В пансионе мадам Кампан учили, что для прогулок в Лоншане годятся духи с запахом жасмина, в салонах Сен-Жермена неприличен даже слабый аромат пачули, парфюмерия Парижа готовила духи для театра, для вечерних журфиксов, но даже мадам Кампан не могла бы точно сказать, какие духи лучше подходят для посещения государственных тюрем.

Александрине Моро исполнилось двадцать два года. Мать сказала ей, что в роду Гюлло еще не было арестантов:

– И тебе не стыдно показаться в Тампле?

– Нет! Не было же стыдно Бонапарту отрывать от меня мужа, отрывать отца от детей…

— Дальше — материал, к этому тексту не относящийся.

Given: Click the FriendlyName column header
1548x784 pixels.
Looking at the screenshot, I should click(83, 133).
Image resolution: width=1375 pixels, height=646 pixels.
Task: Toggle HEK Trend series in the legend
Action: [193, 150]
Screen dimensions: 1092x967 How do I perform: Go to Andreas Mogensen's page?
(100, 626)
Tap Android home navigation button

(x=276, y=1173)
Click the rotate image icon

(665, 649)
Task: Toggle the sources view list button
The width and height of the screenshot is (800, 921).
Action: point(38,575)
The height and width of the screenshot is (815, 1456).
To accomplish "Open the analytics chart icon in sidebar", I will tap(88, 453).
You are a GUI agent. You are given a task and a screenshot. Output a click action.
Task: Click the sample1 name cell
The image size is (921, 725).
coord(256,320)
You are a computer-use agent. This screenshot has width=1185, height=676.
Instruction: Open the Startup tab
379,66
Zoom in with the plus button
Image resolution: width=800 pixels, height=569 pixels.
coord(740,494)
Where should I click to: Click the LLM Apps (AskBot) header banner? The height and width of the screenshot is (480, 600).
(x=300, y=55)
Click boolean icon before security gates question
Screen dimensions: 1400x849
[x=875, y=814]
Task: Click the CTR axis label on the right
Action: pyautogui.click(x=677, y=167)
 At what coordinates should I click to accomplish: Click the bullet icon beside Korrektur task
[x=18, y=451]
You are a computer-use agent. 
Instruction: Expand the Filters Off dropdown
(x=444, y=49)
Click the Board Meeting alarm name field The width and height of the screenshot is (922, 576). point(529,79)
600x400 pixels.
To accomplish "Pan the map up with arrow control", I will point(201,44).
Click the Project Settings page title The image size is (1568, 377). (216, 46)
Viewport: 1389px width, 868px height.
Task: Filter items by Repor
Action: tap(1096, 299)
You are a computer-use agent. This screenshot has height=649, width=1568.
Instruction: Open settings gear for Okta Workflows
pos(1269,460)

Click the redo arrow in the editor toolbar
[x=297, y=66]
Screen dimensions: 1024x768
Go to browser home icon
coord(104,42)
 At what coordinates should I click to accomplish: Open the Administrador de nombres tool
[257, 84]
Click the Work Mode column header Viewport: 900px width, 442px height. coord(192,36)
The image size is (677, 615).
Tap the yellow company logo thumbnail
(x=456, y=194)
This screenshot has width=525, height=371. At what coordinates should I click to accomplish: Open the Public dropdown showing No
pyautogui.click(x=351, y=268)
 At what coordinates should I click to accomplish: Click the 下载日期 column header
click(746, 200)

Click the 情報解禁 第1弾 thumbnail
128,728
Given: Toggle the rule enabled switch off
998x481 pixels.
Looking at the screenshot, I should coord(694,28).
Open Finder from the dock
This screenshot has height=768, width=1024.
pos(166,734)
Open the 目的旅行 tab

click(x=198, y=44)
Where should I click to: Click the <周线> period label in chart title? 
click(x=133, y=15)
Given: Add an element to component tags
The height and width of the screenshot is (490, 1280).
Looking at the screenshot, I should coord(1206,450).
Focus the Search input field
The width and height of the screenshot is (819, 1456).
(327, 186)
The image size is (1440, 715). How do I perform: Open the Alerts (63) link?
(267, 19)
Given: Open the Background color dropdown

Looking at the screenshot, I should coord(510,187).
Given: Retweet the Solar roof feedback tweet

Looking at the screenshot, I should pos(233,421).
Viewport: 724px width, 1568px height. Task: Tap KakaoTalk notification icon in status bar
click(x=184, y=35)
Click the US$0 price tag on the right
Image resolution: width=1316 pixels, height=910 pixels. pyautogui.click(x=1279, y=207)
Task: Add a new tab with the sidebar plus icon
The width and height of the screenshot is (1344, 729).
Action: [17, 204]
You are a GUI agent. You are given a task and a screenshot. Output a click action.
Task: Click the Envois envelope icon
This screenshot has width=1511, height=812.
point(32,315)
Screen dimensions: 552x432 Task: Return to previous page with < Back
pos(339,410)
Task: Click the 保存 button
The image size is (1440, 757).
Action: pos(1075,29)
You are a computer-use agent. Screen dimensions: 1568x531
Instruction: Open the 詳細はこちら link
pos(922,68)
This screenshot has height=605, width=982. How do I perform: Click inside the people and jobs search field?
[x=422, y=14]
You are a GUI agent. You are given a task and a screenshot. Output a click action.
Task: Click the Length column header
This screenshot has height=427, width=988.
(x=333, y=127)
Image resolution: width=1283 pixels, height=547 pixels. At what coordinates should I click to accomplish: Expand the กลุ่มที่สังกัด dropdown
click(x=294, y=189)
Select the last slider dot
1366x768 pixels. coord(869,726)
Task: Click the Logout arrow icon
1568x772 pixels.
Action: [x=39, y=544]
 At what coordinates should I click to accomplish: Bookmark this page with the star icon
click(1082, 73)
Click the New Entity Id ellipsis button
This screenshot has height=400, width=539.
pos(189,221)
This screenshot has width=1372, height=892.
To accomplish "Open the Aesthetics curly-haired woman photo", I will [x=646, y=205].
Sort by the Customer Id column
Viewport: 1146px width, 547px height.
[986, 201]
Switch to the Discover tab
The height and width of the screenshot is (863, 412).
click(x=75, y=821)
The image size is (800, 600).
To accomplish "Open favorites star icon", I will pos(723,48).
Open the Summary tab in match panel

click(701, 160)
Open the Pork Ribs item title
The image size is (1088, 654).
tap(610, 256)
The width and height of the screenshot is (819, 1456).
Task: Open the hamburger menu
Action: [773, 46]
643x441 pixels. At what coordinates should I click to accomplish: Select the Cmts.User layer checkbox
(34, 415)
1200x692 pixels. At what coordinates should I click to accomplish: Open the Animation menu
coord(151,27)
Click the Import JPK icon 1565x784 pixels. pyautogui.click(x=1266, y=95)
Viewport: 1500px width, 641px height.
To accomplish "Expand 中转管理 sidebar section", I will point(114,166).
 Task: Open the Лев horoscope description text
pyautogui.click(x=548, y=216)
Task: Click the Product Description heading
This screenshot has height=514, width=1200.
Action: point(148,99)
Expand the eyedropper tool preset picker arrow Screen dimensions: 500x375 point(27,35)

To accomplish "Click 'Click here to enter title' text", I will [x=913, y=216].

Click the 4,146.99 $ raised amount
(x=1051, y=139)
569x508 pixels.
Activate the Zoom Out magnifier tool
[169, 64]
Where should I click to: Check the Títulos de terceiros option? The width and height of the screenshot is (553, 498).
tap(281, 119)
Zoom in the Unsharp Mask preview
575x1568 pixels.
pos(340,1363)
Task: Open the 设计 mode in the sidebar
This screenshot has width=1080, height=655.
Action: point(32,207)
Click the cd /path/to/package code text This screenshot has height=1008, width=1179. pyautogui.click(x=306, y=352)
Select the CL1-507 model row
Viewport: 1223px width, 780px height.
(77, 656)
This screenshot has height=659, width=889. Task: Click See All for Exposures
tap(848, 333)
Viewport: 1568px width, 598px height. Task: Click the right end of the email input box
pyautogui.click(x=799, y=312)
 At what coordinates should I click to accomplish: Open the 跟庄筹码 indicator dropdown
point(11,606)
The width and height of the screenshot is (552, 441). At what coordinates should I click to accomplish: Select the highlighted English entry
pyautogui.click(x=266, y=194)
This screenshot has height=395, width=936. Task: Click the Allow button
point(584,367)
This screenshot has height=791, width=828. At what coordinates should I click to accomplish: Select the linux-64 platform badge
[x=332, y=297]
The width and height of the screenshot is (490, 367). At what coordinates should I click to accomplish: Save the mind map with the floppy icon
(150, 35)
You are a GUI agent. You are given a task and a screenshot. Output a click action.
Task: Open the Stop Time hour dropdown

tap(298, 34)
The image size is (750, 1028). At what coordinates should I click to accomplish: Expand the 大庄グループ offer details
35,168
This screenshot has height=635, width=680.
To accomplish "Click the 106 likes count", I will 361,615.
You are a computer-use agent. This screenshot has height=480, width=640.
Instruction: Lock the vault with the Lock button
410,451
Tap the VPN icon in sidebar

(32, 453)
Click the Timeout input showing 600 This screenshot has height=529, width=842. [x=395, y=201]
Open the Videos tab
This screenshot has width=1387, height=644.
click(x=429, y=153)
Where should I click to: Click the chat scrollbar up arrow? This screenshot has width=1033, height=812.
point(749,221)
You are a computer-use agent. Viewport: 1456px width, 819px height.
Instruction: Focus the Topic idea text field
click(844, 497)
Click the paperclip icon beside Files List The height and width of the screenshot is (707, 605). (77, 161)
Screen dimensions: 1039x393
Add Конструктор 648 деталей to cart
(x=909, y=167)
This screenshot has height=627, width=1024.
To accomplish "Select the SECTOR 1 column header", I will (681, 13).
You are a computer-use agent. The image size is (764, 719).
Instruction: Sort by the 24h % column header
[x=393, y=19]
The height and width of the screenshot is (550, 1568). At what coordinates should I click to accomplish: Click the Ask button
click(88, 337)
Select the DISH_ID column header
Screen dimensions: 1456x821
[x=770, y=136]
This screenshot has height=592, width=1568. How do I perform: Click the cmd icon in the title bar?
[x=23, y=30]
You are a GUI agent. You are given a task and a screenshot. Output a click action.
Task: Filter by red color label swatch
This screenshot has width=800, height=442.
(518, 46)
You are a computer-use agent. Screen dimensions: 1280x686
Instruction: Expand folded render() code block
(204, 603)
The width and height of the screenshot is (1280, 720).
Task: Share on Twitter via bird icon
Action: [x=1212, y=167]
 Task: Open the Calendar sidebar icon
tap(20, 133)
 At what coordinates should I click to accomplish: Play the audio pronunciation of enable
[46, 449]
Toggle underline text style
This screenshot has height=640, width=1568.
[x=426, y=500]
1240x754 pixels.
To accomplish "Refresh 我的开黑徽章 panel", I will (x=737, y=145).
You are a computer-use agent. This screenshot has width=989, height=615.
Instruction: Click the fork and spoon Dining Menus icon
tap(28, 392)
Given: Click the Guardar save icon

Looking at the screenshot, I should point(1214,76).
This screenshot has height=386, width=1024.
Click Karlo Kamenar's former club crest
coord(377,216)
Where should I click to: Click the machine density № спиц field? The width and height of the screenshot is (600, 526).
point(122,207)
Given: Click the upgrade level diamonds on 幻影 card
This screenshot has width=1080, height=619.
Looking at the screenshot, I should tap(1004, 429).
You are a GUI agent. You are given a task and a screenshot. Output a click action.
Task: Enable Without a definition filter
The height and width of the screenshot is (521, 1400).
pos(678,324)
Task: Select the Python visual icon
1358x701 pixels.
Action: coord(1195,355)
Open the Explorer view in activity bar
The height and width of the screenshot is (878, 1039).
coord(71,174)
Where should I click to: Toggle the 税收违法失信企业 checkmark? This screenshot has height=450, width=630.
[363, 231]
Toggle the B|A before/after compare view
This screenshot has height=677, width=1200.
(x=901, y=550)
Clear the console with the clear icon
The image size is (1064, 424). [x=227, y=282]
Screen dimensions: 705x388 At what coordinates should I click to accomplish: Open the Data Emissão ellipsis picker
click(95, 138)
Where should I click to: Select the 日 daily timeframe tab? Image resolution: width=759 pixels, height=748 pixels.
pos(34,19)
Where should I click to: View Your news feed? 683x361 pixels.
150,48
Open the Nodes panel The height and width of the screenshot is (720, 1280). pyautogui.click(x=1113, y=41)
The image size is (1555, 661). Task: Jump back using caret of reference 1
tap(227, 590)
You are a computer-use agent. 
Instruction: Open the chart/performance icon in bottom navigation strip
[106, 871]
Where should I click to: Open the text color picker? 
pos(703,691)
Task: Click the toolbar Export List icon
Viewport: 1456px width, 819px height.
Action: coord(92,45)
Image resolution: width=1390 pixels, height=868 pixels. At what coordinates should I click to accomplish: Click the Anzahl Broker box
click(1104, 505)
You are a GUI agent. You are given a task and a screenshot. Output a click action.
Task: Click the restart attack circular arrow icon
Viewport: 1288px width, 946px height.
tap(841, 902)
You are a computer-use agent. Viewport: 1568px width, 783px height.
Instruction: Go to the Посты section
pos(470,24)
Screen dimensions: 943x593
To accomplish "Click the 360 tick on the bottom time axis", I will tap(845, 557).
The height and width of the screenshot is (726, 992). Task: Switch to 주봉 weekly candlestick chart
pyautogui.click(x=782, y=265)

Двор Тампля был переполнен публикой, нищей и богатой, простой и знатной, плач женщин сливался в один протяжный вой, здесь же весело играли дети. Иногда в окнах, тюрьмы показывались руки – страшные, изувеченные. Лиц узников не было видно, но слышались их сдавленные голоса:

– Нас пытают! Мы умираем в муках… Скажите всем – мы честные патриоты Франции! Да здравствует республика!

– Будь проклята эта республика! – звенело из других окон. – Пусть вернутся добрые короли…

Стоило во дворе появиться тюремному, начальству, как толпа родственников обступала его с вопросами, о своих отцах, братьях или сыновьях. Диалоги были одинаковы:

– Его в Тампле нет, ищите в Консьержери.

– Из Консьержери меня послали сюда.

– Тогда поезжайте в тюрьму Ла-Форс…

В канцелярии Тампля молодой чиновник-бонапартист (об этом легко было догадаться по красной гвоздике на его сюртуке, заменявшей отсутствие ордена Почетного легиона) вызвался проводить женщину до камеры свиданий. Следуя длинным коридором, он ловко вставлял в свою речь вопросы – а где же Рапатель? а где же Лагори? При всей своей наивности Александрина дала правильный ответ:

– Мы с мужем проживали всегда отдельно – я в замке Орсэ, он на улице Анжу… Я не знаю, где эти люди.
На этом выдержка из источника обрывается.